- Instructions to follow -
Find the line that contains "Given: Open Set Advanced Filter dialog" in the entries below. Restate it and every line after it, word for word, with no pictures.

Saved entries

Content starts

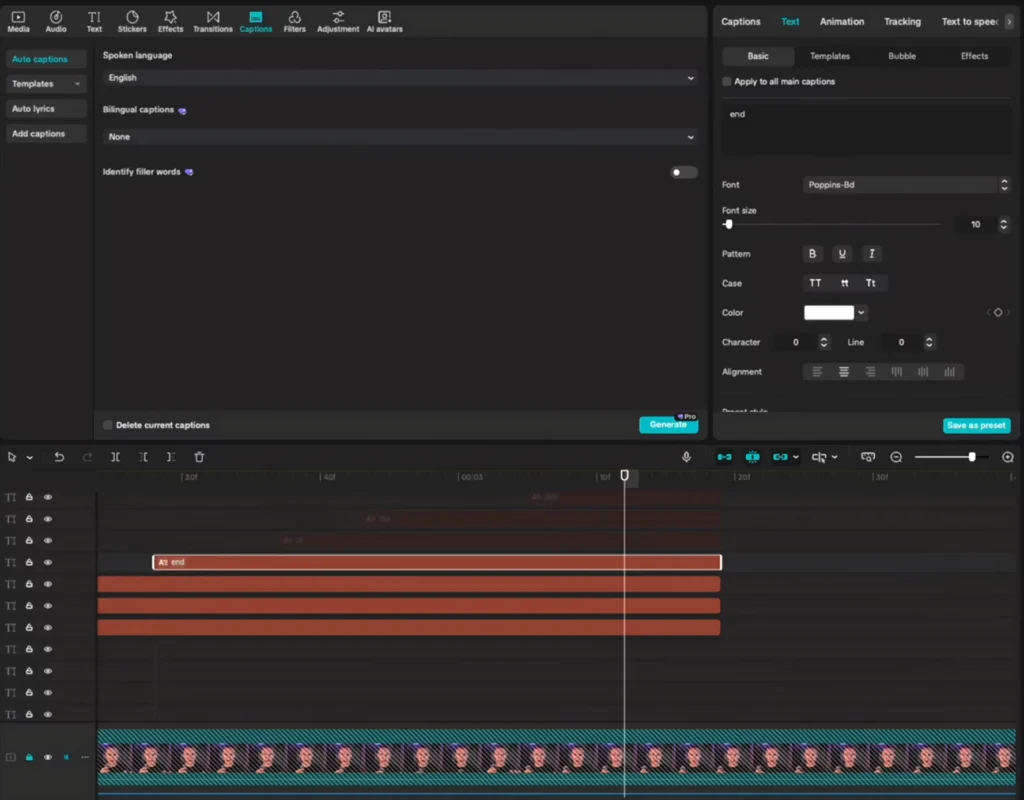Open the Spoken language English dropdown
The width and height of the screenshot is (1024, 800).
400,78
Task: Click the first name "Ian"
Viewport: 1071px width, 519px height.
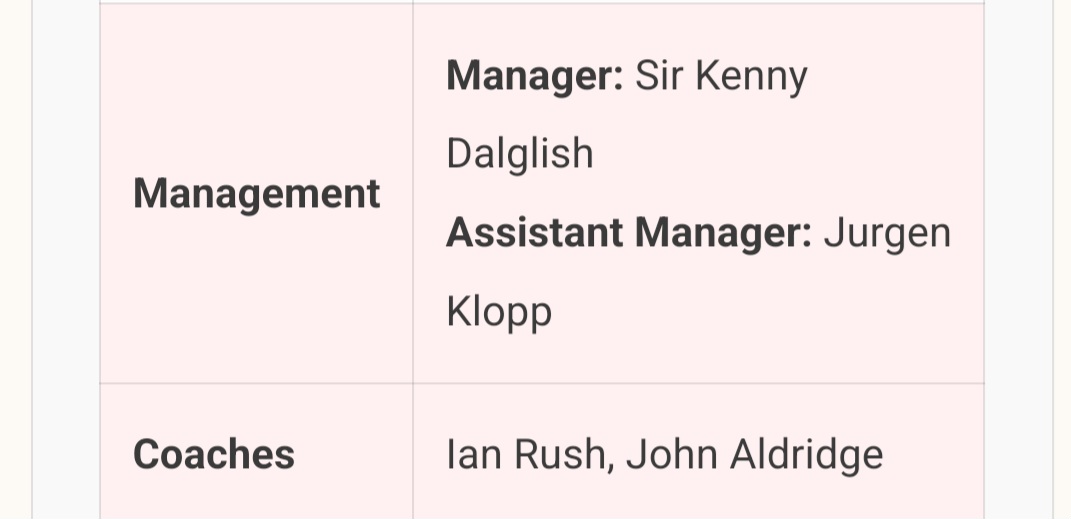Action: click(x=473, y=455)
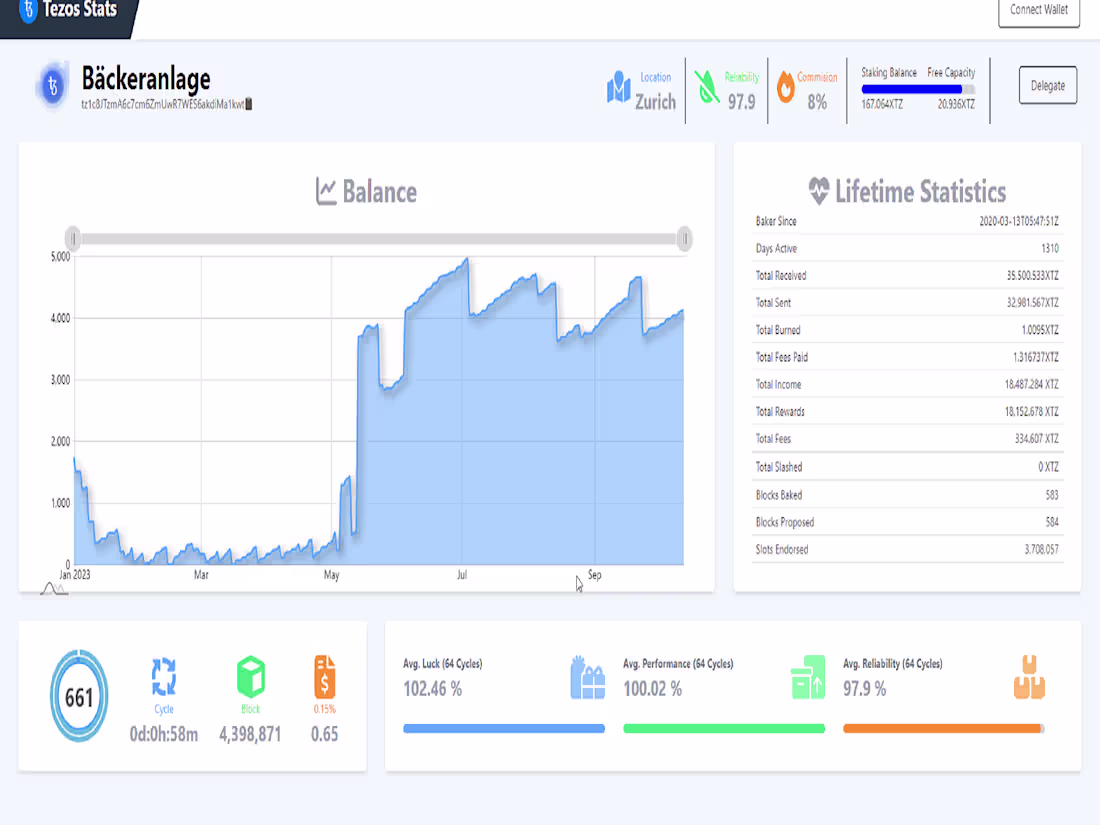Click the Balance chart line icon
Viewport: 1100px width, 825px height.
coord(327,192)
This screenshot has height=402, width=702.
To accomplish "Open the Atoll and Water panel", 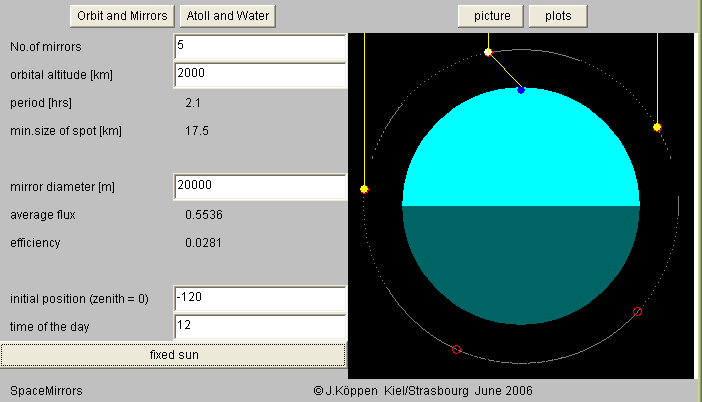I will (x=228, y=16).
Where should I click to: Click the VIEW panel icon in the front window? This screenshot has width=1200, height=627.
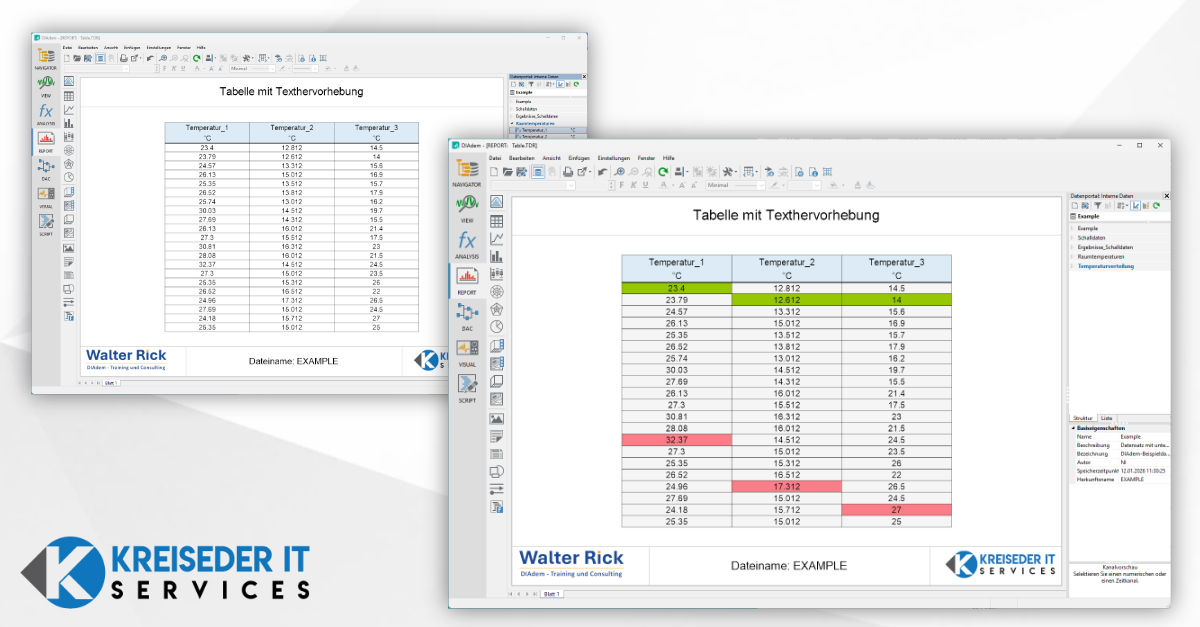467,207
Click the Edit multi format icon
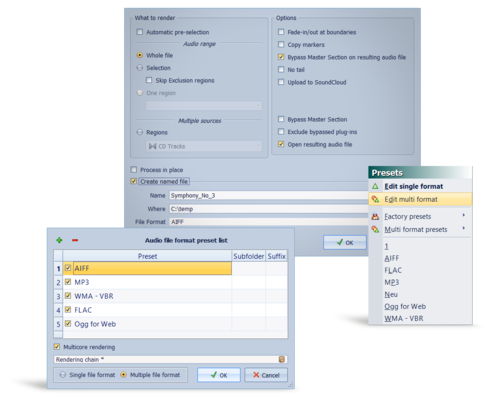Image resolution: width=500 pixels, height=409 pixels. [x=375, y=199]
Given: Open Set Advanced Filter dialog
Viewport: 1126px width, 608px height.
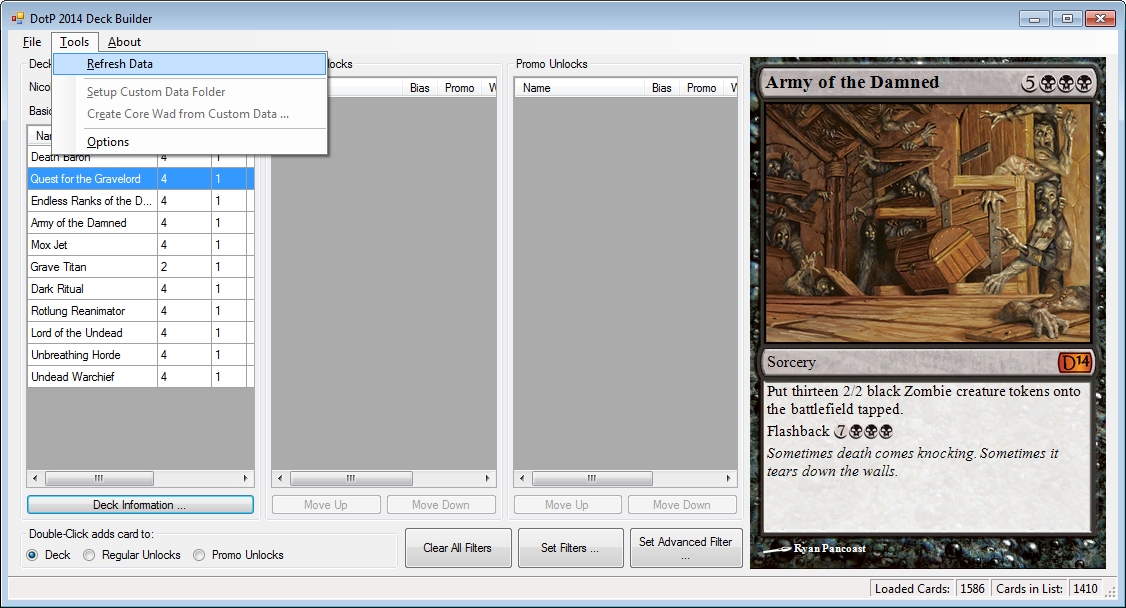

Content ends

- Solution to the exercise -
Given: Open Set Advanced Filter dialog
Viewport: 1126px width, 608px height.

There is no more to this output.